We are using below code to replace string with blank in PDF file. We are facing issue of taking more memory. mainly doc.Pages.Accept(absorber). Do you have any other option with minimum memory. We are using 21.12 version.
string pattern = “HORIZON/WINDOW|Revolutions start|ULAGE”;
Regex regex = new Regex(pattern, RegexOptions.IgnoreCase);
var textSearchOptions = new TextSearchOptions(true);
TextFragmentAbsorber absorber = new TextFragmentAbsorber(regex);
absorber.TextSearchOptions = textSearchOptions;
absorber.TextReplaceOptions = new TextReplaceOptions(TextReplaceOptions.ReplaceAdjustment.None);
doc.Pages.Accept(absorber);
TextFragmentCollection textFragmentCollection = absorber.TextFragments;
foreach (TextFragment textFragment in textFragmentCollection)
{
textFragment.Text = string.Empty;
}
@cyginfo
Could you please share the sample PDF document as well for our reference? We will test the scenario in our environment and address it accordingly.
I will arrange document to be sent to you by tomorrow as dev team left for day. Just to add here, we believe this issue is not for particular document but for any type of document.
@cyginfo
In order to prevent high memory consumption, you can search and get the text on page level like below:
foreach(Page page in doc.Pages)
{
page.Accept(absorber);
}
However, if it still does not help, please share a sample file for our reference so that we can further test the scenario in our environment and address it accordingly.

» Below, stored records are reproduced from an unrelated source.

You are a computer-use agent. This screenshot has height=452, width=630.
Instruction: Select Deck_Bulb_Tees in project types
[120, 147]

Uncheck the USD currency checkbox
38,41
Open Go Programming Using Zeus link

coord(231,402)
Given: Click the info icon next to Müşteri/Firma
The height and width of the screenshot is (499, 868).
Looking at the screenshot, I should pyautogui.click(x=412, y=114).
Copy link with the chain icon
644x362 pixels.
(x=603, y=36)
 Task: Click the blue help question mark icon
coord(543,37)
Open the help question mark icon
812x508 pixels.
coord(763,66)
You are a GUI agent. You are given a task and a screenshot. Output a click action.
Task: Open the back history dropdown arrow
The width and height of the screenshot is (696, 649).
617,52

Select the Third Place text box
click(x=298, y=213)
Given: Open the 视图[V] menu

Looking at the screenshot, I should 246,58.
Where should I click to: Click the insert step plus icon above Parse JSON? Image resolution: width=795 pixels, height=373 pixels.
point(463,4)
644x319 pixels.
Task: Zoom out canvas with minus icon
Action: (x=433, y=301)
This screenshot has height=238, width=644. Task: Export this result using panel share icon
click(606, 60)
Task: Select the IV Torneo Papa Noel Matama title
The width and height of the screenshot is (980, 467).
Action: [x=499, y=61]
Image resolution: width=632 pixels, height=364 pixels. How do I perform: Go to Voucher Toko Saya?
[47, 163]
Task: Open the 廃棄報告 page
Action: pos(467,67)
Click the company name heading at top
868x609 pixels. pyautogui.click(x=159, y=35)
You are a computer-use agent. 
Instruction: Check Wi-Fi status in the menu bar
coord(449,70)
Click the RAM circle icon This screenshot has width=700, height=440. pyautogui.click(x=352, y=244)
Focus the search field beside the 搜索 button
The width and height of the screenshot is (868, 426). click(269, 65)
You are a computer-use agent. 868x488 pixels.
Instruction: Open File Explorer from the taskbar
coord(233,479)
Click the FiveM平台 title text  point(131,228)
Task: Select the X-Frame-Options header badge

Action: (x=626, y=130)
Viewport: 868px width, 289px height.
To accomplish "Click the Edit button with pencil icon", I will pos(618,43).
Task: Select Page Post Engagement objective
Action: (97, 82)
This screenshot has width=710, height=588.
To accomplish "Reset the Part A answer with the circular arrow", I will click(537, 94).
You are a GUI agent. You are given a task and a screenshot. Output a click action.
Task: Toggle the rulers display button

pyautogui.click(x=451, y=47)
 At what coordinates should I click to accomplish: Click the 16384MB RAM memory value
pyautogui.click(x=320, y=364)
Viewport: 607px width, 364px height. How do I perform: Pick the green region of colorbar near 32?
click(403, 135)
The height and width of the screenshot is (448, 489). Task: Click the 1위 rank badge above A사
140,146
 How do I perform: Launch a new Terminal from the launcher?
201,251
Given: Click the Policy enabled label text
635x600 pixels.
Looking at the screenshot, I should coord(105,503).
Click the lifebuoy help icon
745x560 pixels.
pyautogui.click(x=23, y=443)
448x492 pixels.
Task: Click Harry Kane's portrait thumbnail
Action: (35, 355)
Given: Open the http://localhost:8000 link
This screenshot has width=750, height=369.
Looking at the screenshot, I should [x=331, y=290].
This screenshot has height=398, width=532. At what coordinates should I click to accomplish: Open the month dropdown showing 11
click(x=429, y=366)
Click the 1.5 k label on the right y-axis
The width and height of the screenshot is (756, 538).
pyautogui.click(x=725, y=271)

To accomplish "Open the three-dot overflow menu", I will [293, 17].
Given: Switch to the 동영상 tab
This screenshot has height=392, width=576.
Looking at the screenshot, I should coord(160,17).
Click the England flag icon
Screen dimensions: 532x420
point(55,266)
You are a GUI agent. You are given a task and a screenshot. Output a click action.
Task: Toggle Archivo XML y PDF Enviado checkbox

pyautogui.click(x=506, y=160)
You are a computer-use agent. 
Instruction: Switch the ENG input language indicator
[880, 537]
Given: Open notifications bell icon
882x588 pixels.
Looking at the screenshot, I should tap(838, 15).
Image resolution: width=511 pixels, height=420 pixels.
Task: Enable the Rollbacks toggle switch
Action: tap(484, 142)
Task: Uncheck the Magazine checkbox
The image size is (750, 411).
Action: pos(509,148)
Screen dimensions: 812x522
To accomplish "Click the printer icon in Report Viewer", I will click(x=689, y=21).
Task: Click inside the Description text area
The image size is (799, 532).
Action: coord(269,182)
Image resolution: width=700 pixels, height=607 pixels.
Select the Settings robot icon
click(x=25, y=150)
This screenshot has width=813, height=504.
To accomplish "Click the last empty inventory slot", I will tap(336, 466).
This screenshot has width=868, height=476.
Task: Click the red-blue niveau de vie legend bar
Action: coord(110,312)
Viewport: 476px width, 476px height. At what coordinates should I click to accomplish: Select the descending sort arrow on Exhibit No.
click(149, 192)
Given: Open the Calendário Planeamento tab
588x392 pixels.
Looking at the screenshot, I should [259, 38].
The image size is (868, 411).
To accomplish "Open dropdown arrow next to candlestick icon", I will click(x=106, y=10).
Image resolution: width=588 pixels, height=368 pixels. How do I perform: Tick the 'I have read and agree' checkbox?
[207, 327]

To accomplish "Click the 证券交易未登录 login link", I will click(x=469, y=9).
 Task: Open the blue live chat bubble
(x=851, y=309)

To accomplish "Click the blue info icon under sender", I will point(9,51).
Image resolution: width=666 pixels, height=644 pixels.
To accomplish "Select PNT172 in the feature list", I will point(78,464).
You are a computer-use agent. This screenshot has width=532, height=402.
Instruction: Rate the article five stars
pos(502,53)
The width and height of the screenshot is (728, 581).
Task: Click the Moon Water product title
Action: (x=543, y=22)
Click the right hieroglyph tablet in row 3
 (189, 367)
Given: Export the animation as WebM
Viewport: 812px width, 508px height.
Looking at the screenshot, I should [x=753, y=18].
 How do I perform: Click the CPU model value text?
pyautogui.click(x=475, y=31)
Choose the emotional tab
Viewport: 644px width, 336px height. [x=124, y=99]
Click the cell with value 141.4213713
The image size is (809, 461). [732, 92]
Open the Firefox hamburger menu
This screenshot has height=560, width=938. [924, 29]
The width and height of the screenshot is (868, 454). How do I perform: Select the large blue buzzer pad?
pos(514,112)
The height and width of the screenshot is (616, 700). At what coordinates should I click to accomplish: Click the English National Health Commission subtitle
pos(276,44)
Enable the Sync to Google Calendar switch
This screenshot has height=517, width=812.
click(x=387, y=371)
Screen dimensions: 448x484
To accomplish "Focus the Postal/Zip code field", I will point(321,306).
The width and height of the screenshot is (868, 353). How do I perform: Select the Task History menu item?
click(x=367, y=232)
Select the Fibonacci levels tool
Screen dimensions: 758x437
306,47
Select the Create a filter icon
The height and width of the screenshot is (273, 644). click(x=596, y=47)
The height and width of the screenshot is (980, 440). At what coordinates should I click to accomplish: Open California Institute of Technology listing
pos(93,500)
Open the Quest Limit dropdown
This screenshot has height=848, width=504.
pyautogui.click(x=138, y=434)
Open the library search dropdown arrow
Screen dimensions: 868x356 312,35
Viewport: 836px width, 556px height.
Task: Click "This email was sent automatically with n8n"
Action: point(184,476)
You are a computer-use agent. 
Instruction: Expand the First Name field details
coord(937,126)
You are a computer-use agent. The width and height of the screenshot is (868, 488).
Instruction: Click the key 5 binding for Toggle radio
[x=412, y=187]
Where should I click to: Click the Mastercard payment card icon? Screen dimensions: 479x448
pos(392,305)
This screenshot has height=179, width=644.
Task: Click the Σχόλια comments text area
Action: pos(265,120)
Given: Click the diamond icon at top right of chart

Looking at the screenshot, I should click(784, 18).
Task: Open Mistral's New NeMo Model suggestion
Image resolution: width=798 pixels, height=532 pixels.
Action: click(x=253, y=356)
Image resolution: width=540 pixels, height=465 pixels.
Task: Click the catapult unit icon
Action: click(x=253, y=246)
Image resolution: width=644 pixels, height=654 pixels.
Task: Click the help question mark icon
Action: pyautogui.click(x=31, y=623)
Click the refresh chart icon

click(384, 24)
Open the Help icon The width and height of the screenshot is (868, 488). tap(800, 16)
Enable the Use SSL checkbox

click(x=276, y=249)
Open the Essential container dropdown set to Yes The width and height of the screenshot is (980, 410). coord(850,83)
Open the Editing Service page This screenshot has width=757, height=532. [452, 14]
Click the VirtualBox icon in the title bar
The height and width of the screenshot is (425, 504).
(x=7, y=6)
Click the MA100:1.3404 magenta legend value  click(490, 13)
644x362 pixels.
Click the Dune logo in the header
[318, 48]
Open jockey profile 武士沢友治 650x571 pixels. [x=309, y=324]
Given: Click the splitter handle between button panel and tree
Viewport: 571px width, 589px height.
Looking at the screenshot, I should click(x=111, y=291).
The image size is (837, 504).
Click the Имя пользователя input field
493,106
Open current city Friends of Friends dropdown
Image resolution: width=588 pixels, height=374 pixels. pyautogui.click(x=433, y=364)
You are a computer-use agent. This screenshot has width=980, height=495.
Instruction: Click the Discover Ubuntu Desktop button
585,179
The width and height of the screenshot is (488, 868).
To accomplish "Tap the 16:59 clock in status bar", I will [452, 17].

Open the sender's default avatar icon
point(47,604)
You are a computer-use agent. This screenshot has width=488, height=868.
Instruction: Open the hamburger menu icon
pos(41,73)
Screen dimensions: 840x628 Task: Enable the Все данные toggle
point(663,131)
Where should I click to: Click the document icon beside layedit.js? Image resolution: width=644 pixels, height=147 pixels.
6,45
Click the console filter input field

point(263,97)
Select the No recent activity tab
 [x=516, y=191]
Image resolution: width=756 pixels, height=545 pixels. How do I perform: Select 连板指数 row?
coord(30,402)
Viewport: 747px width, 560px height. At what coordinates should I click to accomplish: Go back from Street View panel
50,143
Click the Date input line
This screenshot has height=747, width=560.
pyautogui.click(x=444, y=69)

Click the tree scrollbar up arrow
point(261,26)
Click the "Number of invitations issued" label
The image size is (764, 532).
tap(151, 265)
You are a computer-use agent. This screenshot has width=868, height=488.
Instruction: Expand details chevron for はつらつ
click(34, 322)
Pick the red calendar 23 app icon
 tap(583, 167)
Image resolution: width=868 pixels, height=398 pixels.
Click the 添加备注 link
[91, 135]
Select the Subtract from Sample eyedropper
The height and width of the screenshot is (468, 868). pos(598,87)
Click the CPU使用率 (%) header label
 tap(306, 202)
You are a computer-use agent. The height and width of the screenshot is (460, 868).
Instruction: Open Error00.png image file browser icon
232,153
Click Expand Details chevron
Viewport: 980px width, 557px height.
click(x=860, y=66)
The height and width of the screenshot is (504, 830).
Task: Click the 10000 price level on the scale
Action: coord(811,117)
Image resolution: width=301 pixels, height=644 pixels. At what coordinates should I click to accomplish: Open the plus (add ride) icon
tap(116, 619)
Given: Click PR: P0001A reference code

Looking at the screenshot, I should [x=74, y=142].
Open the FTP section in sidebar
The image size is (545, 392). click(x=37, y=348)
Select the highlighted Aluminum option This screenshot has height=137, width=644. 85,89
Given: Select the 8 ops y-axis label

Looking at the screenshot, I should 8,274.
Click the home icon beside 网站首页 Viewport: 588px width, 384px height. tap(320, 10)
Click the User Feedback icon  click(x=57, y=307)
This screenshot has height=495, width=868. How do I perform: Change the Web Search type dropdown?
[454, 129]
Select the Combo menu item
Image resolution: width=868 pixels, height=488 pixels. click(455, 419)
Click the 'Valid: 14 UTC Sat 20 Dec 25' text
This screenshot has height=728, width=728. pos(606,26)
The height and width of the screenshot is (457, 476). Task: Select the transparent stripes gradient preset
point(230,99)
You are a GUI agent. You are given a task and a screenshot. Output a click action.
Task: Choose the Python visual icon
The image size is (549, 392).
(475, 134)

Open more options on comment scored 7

Please download document(20 MB.pdf) from below google drive links,
https://drive.google.com/file/d/15VU36fVI2SQcbkGnDp3aftst8wbIdvsd/view?usp=sharing
Let me know if you face any difficulty to download file.
@cyginfo
Are you sure that the regular expression you shared with us is able to extract the text from this PDF? We tested it in our environment and it was not finding any text. Furthermore, we could not notice the memory consumption issue while testing using below code and 22.3 version of the API:
Aspose.Pdf.Document pdfDocument = new Aspose.Pdf.Document(dataDir + @"20 MB.pdf");
string pattern = "HORIZON/WINDOW|Revolutions start|ULAGE";
Regex regex = new Regex(pattern, RegexOptions.IgnoreCase);
foreach (var page in pdfDocument.Pages)
{
var textSearchOptions = new TextSearchOptions(true);
TextFragmentAbsorber absorber = new TextFragmentAbsorber(regex);
absorber.TextSearchOptions = textSearchOptions;
absorber.TextReplaceOptions = new TextReplaceOptions(TextReplaceOptions.ReplaceAdjustment.None);
page.Accept(absorber);
TextFragmentCollection textFragmentCollection = absorber.TextFragments;
foreach (TextFragment textFragment in textFragmentCollection)
{
textFragment.Text = string.Empty;
}
}